Aim of the exercise: Wherever the string "height" appears in a line of the listing below, report that line.

Data:
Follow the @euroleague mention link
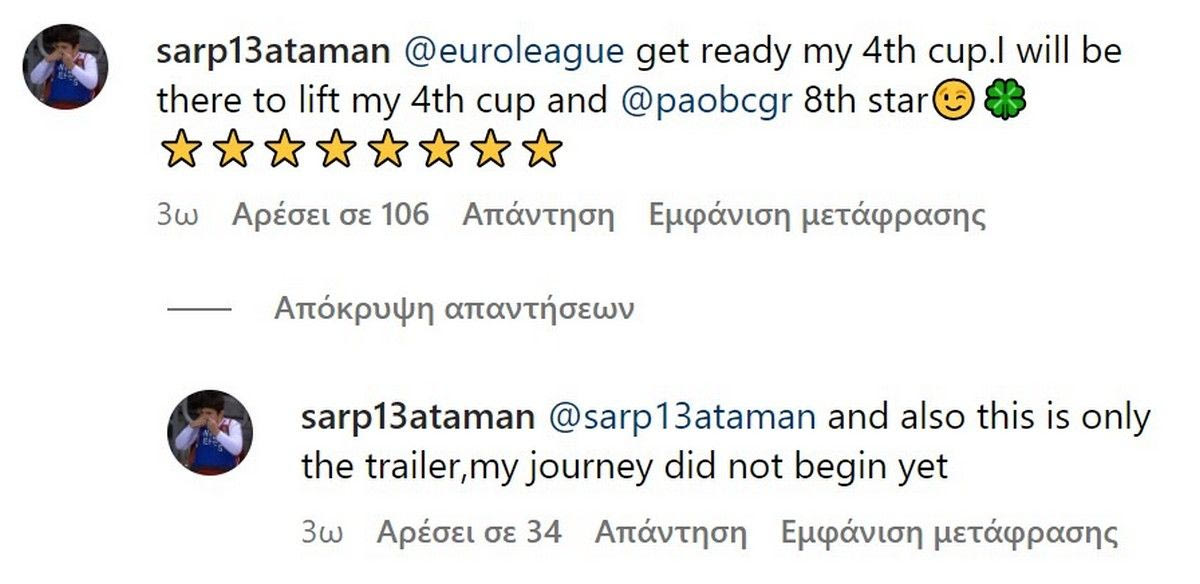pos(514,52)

==

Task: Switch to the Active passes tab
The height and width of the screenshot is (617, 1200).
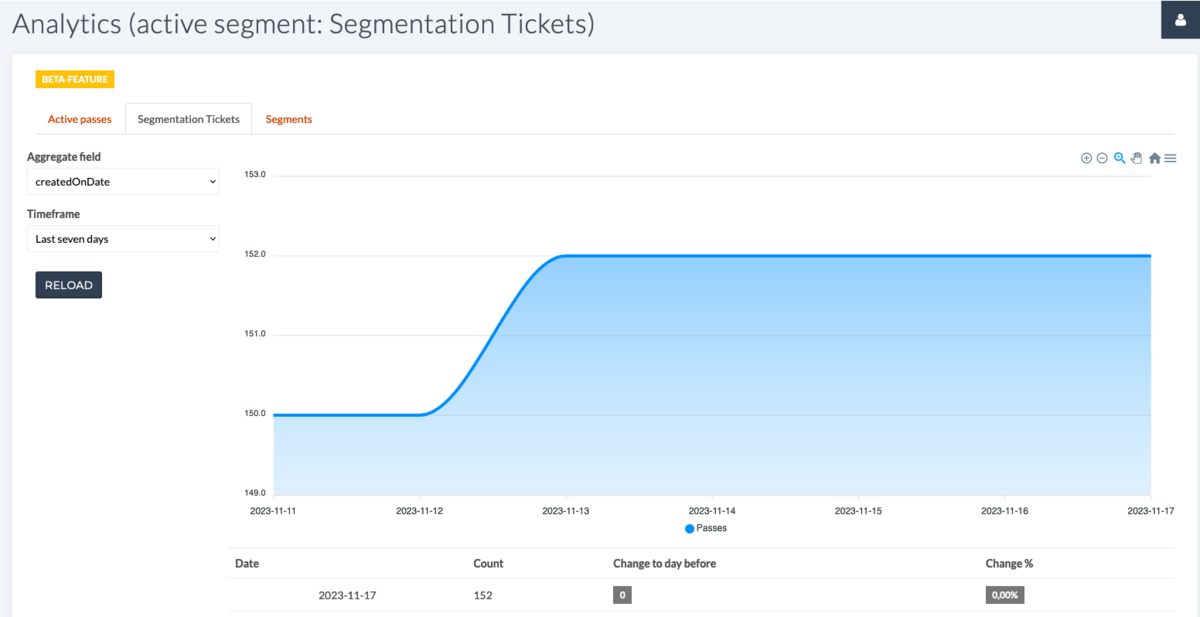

* * *

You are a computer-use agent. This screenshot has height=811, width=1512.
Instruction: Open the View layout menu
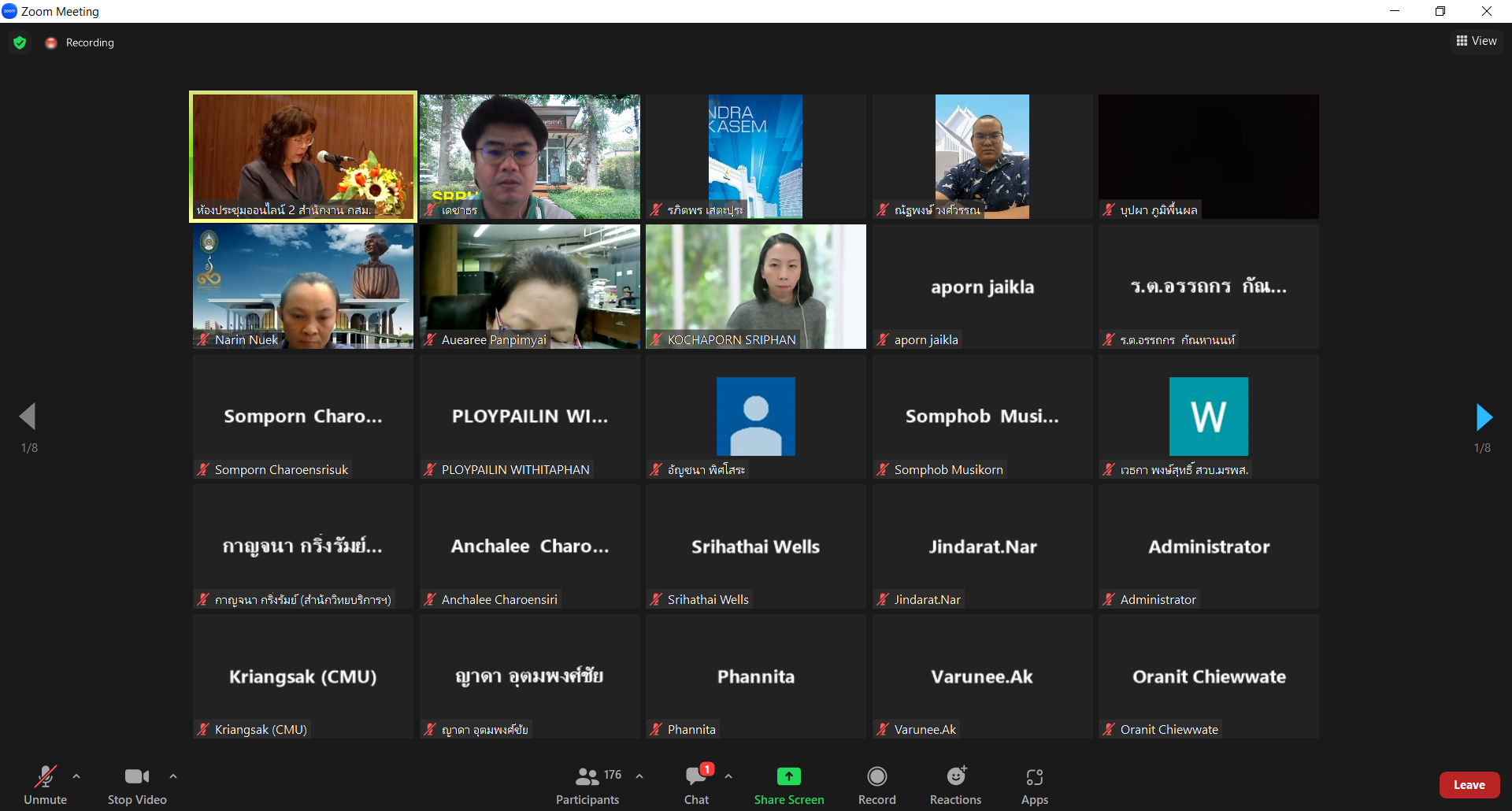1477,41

Task solution:
The height and width of the screenshot is (617, 1200).
You are a computer-use agent. This screenshot has height=811, width=1512.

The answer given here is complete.